December 11, 2013 / 10:41 PM / 6 years ago

UPDATE 1-Boutique bank that advised on ICE-NYSE deal plans expansion

By Jessica Toonkel and John McCrank

NEW YORK, Dec 11 (Reuters) - Broadhaven Capital Partners, a 13-person investment bank that has advised on some of the biggest deals in the exchange space in recent years, is gearing up to expand.

The boutique bank, whose recent deals include IntercontinentalExchange’s $11 billion takeover of Big Board operator NYSE Euronext, is planning to open offices in San Francisco and London to complement its Stamford, Connecticut-based operations in the next several months.

The West Coast expansion will bring the firm closer to key players in the fast-growing payment provider industry, co-founder Jerry von Dohlen said in an interview.

A presence in London will better position Broadhaven to take part in international deals, he said.

The firm hopes to open both offices in the next 12 to 18 months, von Dohlen said.

While it lacks the massive balance sheet of the big investment banks, Broadhaven has an advantage in being an independent adviser for exchange mergers, because big banks also happen to be the main customers of exchanges and often own stakes in them.

“There are lots of levels of conflict and sometimes it’s nice to just stay out of the way of that,” said an exchange executive who wished to remain anonymous because he did not have permission to speak to the media.

Big banks still get the lion’s share of deals, but the independence dynamic has paid off for Broadhaven. The firm has advised on some of the top exchange deals in the past couple of years, including BATS Global Markets’ merger with Direct Edge Holdings LLC and its acquisition of Chi-X Europe; and Nasdaq OMX Group’s sale of clearinghouse IDGC to LCH.Clearnet.

At the core of the bank are former Goldman Sachs Group Inc investment banker von Dohlen, and former UBS and Wasserstein Perella & Co banker Greg Phillips, who together started Broadhaven in 2009.

Von Dohlen said the decision to go out on his own was in part a way to get close to firms that were still small and help them grow, which large banks do not generally do because they focus on large clients that generate big fees.


U.S.-based stock exchange operator BATS was introduced to Broadhaven through one of its customers and the fit was good from the start, BATS Chief Executive Joseph Ratterman said in an interview.

“We like the idea of someone that kind of rolls up their sleeves and has the experience and the relationships but isn’t a large shop,” he said. “We personally like the smaller hands-on profile.”

Broadhaven’s independence was critical when it advised BATS on its merger with Direct Edge, a deal announced in August that will create the No. 2 U.S. stock market, said a source who at the time was an executive involved in the talks.

BATS has seven large banks as investors, each with a seat on the exchange’s board, and the company did not want to be seen as picking favorites, said the former executive.

“Joe said ‘I don’t want to hear from my board,’” the person said, referring to Ratterman. “That’s why you have an independent firm doing it.”
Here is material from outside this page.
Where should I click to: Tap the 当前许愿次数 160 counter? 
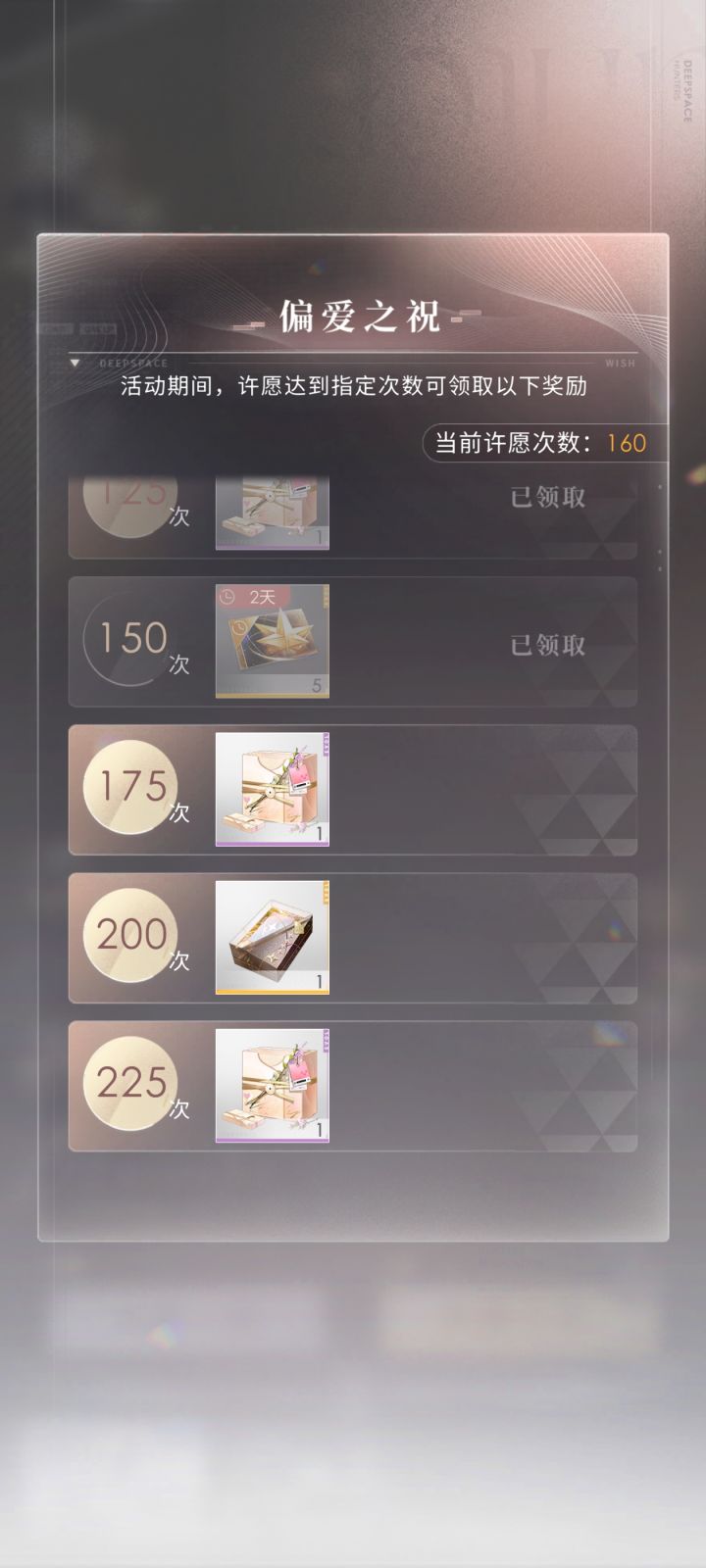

BATS’ investors include Bank of America, Citigroup Inc, Credit Suisse, Deutsche Bank, JPMorgan Chase & Co, and Morgan Stanley.

Broadhaven is a regular adviser to ICE on deals, with von Dohlen’s relationship with the exchange operator going back for nearly a decade.

“I would always be one of Jerry’s first calls if he heard something interesting that was going on,” said an ICE executive, who asked not to be named due to the matter’s private nature.

Morgan Stanley was the lead adviser on the ICE-NYSE deal, but Broadhaven was instrumental behind the scenes, helping fill in gaps in ICE’s lean financial team, the executive said.

Broadhaven has had some bumps along the way. One of its early jobs for ICE was advising on its failed $13.3 billion hostile takeover of NYSE Euronext with Nasdaq OMX.

“That was not their finest moment,” said the exchange executive, adding that the failure of that deal was not due to Broadhaven but factors beyond its control.

As part of its growth plans, Broadhaven hired Michael Spellacy, former head of Boston Consulting Group’s alternative investment practice, to advise asset management firms.

With the recent spate of consolidation among U.S. exchanges, Broadhaven does not expect any major near-term U.S.-based deals.

“There will be a period of digestion,” von Dohlen said. “But for us that just means a number of small- to middle market-sized transactions while the bigger players digest what they have and figure out their next move.”